Professional writers and academics have the time to do extensive research before writing a book; however most consultants and managers are better off writing from their own experience. If you decided to write a novel rather than a management book you would be better off writing one set in a modern corporation than in ancient Aceh. If you were doing historical fiction it would take a year of research before you could even begin.
Some Advice
- An experience book is easier than a big idea book. If you are not going to have time to do a lot of research, see if you can find build your book around your own experience rather than just the big idea.
- Test if the idea is big enough for a book. Quickly write out a draft elaborating on your big idea as much as you can. Short term memory overflows at about 7 points; it can be hard to tell whether a big idea is a 1000 word essay or a 1000 page book. The draft will help you test if there really is enough to say to create a book without a lot of filler.
- Do the research before you begin to write. If the book is going to require research spend the time doing that before you sit down and think “OK now I’m going to write.”
- Mindmap and outline relentlessly. It takes a lot of work to convert that big idea into the basis for a book. Normally, it’s not a matter of just writing the outline one afternoon and saying “Ok, I’m ready to write.” You should create and recreate mindmaps and outlines (the two are similar but using two different format can aid clarity).

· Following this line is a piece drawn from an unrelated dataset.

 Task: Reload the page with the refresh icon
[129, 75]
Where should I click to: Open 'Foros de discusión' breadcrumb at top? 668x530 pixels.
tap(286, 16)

- Write sketches. “How can I know what I have to say until I say it?” If you want to make a big idea real sketch out the ideas in a few paragraphs. I use the word sketch rather than draft because this is like a sketch on a napkin, not a first draft of the book. Plan to throw these away, they are to get your ideas in order
The bottom line is that a big idea maybe where you start doing your research and gathering your ideas. It could easily be a year or two of consistently investing effort into research and pulling the ideas out of vague mental form into something solid.
Since this is a barrier you may want to consider writing from experience. You may know how to use RO principles to design a performance management program. A book on that may be a far more realistic goal then a book based on a big idea.